Consegna esercizio 1.
Puoi modificare le righe dell'elenco che partono da quella che contiene "so click(x=829, y=703)." e si fermano dopo quella che contiene "What do you see at coordinates (383, 791)", sostituendo "Undo" con "Redo" e lasciando invariato tutto il resto?

Brano proposto.
Strettamente collegata all’apprendimento è l’attenzione, come dimostrato ancora una volta dalle neuroscienze e che, insieme all’emozione è responsabile della liberazione di neurotrasmettitori chiave (come la dopamina) che a loro volta facilitano la formazione di nuove connessioni neurali.

Quindi, scientificamente parlando, per migliorare il rendimento degli studenti, è necessario predisporre contesti d’insegnamento che accendano l’interesse e rendano l’apprendimento piacevole.

In questo articolo approfondiremo l’outdoor education o didattica all’aperto, provando a comprendere insieme quali sono i benefici emotivi, relazionali e didattici che la pedagogia dell'outdoor education si ritiene possa apportare ai bambini.

I benefici dell’outdoor education

Quali sono le dimensioni sulle quali può incidere positivamente l'educazione all'aperto, chiamata anche outdoor education?

Quando un bambino raccoglie un fiore, un sasso, una conchiglia, raccoglie proprio quel fiore, quel sasso e quella conchiglia, perché dentro a quel piccolo oggetto, scorge intuitivamente il grande mondo che vi è racchiuso.

Un adulto che svuota insieme a lui le tasche e va alla scoperta del grande mondo racchiuso in questi piccoli oggetti, è un adulto che insegna a cercare, a indagare e scoprire la bellezza racchiusa nelle piccole cose: perché il sasso ha delle striature? Come è arrivato lì? E la conchiglia? Chi la abitava prima? Ora, in cosa si sta trasformando? E la foglia? Perché è caduta? Come mai è di questi colori?

Così il mondo delle piccole cose si apre alla scoperta dell’interconnessione di ogni cosa con l’altra, alla molteplicità dei punti di vista con cui possiamo osservare un oggetto e il mondo intero.

Il grande potenziale di ciascuno può emergere grazie all’offerta di un’esperienza che mette a disposizione del bambino il mondo intero, lasciando spazio alle sue domande, stimolando la ricerca e la profondità e confutando insieme il valore scientifico delle osservazioni che emergono.

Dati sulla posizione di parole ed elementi

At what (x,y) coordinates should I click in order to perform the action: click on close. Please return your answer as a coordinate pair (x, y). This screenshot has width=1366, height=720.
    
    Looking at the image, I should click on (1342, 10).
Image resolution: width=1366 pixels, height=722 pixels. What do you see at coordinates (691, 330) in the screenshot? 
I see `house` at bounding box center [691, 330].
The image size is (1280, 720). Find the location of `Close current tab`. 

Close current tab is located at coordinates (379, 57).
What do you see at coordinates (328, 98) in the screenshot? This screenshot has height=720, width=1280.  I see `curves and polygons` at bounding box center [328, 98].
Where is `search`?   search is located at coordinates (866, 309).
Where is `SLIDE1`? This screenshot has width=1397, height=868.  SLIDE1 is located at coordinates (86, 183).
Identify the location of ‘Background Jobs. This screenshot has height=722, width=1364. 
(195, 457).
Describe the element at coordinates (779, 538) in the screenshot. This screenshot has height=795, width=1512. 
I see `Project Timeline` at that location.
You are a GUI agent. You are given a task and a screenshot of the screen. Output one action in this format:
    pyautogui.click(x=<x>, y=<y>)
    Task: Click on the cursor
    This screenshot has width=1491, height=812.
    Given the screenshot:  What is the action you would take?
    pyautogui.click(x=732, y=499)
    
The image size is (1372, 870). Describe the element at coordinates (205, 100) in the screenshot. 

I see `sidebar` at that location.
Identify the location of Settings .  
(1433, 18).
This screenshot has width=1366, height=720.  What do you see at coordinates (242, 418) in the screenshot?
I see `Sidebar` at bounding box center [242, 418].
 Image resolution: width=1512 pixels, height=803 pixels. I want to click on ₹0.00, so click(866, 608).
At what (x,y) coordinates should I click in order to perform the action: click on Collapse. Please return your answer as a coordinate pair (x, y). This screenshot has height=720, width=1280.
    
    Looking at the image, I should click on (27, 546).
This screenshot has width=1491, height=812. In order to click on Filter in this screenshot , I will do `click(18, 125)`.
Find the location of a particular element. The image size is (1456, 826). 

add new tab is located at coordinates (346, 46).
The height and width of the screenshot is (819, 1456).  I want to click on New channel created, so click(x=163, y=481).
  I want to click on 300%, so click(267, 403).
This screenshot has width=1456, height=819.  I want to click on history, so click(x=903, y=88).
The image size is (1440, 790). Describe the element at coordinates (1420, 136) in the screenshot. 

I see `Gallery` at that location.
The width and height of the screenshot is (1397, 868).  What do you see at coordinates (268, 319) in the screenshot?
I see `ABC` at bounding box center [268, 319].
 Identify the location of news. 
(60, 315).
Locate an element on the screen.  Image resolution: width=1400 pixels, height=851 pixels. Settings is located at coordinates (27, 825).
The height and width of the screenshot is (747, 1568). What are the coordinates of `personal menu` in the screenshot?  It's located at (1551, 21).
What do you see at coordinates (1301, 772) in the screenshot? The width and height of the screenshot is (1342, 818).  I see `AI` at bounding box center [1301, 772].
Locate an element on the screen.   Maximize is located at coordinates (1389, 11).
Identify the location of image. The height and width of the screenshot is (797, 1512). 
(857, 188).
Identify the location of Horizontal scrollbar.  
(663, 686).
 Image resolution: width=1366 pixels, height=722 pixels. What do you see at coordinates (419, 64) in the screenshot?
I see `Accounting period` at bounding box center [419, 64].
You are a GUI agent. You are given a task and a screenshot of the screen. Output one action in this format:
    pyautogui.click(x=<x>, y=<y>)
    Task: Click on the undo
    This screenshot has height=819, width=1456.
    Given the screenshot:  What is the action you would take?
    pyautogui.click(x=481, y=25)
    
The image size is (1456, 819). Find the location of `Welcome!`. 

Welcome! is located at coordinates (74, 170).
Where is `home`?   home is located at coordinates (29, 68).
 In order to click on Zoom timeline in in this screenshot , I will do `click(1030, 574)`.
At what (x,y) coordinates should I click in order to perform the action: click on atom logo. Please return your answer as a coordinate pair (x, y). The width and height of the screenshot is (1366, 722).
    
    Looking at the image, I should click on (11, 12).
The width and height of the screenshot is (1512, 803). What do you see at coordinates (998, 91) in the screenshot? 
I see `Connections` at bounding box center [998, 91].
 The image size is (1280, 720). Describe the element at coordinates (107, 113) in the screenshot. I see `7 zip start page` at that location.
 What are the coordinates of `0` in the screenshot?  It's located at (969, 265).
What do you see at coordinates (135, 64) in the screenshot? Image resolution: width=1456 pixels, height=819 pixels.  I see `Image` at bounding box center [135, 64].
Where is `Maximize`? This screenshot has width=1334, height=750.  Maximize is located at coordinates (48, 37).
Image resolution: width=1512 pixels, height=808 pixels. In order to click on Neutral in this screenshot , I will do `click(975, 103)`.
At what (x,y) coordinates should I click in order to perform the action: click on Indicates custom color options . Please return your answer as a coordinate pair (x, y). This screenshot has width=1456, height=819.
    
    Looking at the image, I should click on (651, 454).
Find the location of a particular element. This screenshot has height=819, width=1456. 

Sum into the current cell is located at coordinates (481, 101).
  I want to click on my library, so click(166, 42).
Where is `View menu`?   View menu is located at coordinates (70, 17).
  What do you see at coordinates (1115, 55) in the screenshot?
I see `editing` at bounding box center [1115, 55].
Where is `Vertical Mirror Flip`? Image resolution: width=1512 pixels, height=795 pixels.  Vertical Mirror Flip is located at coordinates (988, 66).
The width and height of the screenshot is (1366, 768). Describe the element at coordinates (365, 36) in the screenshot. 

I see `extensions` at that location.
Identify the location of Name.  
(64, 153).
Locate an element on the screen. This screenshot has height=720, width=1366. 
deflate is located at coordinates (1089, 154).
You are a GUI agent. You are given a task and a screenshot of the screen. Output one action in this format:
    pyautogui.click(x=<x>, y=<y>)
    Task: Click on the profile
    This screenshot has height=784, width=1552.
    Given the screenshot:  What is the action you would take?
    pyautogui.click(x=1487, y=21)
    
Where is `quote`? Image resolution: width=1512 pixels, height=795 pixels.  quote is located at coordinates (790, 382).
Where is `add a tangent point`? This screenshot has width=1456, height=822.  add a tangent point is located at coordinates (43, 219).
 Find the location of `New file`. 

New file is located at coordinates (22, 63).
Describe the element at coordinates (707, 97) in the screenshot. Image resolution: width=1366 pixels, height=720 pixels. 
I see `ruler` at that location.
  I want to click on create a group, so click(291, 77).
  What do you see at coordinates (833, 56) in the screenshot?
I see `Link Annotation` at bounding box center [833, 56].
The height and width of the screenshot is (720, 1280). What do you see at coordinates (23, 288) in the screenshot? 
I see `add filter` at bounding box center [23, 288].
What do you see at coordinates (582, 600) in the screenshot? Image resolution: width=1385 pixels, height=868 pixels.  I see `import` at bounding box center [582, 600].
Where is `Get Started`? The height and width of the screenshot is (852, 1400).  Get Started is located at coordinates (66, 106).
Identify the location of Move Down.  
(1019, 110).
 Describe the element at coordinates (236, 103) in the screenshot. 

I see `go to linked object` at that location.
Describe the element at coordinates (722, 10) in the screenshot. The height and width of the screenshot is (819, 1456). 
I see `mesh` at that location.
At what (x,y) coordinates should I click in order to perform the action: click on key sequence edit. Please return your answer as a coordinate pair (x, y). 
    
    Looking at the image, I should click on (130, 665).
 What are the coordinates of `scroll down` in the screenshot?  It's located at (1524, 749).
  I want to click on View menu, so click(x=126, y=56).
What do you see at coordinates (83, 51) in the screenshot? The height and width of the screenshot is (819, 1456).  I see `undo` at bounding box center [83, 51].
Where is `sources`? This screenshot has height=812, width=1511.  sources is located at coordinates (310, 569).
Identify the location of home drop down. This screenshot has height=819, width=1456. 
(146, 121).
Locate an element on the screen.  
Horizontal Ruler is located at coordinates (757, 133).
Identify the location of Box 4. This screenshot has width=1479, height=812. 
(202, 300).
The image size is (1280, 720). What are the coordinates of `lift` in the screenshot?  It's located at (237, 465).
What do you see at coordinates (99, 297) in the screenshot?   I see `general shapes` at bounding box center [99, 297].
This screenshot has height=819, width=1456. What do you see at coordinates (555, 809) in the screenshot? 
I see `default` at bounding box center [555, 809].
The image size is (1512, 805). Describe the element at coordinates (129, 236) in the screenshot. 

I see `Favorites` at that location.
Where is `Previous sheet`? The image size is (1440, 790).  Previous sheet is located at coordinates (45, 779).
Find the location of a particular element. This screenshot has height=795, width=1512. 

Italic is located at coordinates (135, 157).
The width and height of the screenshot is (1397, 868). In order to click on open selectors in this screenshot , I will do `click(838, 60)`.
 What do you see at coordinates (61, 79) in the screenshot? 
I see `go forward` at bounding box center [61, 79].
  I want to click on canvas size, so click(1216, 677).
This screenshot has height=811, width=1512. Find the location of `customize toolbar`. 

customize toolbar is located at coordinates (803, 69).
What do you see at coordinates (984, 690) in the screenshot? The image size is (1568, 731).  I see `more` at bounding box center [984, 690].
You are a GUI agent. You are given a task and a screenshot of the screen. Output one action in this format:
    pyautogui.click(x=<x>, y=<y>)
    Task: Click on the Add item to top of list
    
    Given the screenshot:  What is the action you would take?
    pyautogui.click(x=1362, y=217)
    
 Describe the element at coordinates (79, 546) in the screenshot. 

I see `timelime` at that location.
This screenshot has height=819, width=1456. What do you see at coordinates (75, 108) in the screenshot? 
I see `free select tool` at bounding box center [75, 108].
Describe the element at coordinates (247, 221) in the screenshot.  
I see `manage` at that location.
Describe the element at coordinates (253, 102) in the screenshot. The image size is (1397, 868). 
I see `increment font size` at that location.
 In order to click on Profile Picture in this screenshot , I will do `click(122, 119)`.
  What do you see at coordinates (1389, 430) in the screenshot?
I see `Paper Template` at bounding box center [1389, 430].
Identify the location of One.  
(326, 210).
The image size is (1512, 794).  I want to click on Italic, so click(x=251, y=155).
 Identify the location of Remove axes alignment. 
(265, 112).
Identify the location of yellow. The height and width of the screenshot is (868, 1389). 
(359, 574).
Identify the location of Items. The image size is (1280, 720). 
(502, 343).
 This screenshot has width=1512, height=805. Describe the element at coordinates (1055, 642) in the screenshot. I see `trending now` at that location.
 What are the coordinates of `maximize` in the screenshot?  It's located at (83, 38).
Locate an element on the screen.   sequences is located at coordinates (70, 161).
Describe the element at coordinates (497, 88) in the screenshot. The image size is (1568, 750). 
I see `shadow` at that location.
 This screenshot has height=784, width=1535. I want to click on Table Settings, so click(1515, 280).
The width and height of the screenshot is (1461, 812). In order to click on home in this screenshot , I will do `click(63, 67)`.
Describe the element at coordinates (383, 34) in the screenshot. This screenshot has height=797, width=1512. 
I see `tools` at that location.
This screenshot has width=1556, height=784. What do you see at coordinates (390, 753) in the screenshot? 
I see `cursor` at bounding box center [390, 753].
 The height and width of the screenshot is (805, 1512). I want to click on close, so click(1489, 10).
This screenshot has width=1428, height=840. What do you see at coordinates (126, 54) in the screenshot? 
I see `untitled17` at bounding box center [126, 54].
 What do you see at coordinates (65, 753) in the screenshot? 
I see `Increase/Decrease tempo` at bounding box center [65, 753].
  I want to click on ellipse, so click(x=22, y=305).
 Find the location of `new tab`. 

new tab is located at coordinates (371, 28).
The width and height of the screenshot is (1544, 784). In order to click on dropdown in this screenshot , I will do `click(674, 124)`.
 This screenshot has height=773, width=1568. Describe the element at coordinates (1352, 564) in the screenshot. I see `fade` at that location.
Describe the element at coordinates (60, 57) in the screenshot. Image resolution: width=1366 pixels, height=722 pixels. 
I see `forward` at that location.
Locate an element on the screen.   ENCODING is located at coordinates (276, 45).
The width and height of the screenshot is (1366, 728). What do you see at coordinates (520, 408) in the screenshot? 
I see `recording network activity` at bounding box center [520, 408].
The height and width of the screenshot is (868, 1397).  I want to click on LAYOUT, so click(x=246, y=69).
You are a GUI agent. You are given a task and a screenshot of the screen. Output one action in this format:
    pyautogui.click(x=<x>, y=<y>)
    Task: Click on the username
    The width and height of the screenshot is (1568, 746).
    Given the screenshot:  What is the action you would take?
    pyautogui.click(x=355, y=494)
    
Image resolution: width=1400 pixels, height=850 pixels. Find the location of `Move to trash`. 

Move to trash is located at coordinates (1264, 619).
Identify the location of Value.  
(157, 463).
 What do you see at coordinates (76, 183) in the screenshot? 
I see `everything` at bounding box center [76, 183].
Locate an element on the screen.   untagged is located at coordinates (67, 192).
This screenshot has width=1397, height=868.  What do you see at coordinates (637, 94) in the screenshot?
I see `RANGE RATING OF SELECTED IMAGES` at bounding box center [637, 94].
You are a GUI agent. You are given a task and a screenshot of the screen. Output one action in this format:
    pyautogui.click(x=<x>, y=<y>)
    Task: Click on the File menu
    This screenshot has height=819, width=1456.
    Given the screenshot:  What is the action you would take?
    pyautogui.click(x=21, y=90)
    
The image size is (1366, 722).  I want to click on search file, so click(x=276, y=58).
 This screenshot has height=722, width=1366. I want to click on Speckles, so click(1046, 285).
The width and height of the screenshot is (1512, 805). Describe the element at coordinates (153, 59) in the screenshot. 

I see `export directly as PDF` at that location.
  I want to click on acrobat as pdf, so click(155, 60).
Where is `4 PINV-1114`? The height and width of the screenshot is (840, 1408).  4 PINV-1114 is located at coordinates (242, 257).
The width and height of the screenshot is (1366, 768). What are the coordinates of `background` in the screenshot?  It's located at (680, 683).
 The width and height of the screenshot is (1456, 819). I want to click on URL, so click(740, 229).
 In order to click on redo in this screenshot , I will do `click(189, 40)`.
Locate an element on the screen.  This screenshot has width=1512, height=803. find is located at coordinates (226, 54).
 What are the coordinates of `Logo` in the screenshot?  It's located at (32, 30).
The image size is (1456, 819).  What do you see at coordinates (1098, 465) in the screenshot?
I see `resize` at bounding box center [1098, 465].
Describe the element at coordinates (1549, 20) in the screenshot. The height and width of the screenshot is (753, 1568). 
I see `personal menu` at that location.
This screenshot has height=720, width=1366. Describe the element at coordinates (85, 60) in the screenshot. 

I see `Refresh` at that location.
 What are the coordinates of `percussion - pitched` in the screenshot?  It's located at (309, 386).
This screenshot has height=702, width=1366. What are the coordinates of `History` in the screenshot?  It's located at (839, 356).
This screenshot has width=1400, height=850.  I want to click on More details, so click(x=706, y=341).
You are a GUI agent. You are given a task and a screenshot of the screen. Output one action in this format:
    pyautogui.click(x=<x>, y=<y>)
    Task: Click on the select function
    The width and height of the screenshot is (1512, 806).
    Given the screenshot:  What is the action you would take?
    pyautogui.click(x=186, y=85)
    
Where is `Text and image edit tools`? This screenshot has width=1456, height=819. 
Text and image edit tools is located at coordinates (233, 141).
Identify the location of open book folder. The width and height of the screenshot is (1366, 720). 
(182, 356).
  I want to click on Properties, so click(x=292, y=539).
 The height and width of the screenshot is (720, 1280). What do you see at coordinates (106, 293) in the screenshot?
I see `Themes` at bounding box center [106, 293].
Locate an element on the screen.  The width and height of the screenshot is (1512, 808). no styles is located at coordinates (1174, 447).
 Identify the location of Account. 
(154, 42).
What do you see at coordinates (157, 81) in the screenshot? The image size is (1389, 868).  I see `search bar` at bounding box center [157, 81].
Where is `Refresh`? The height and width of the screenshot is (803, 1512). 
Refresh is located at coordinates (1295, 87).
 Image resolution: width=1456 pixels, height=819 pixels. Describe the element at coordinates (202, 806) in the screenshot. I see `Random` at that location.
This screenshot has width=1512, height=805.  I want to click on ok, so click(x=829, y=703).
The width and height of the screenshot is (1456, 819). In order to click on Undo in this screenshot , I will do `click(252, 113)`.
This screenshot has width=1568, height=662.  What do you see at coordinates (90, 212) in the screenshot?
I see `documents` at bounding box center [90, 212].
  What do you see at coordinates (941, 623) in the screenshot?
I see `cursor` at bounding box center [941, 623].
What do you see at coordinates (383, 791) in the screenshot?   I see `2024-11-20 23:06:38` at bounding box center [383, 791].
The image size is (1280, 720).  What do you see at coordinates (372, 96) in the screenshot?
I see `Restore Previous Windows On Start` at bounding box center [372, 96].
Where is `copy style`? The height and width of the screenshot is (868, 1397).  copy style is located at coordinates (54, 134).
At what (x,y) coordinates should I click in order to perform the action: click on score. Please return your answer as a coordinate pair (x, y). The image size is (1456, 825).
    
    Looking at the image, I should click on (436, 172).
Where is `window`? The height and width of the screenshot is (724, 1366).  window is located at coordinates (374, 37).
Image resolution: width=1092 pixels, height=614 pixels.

Consegna esercizio 2.
Puoi ricopiare fedelmente il passo del brano sull'outdoor education che comincia con "Strettamente collegata all’apprendimento" e termina con "apportare ai bambini."?

Soluzione 1.
This screenshot has width=1512, height=805.  I want to click on ok, so click(x=829, y=703).
The width and height of the screenshot is (1456, 819). In order to click on Redo in this screenshot , I will do `click(252, 113)`.
This screenshot has width=1568, height=662.  What do you see at coordinates (90, 212) in the screenshot?
I see `documents` at bounding box center [90, 212].
  What do you see at coordinates (941, 623) in the screenshot?
I see `cursor` at bounding box center [941, 623].
What do you see at coordinates (383, 791) in the screenshot?   I see `2024-11-20 23:06:38` at bounding box center [383, 791].

Soluzione 2.
Strettamente collegata all’apprendimento è l’attenzione, come dimostrato ancora una volta dalle neuroscienze e che, insieme all’emozione è responsabile della liberazione di neurotrasmettitori chiave (come la dopamina) che a loro volta facilitano la formazione di nuove connessioni neurali.

Quindi, scientificamente parlando, per migliorare il rendimento degli studenti, è necessario predisporre contesti d’insegnamento che accendano l’interesse e rendano l’apprendimento piacevole.

In questo articolo approfondiremo l’outdoor education o didattica all’aperto, provando a comprendere insieme quali sono i benefici emotivi, relazionali e didattici che la pedagogia dell'outdoor education si ritiene possa apportare ai bambini.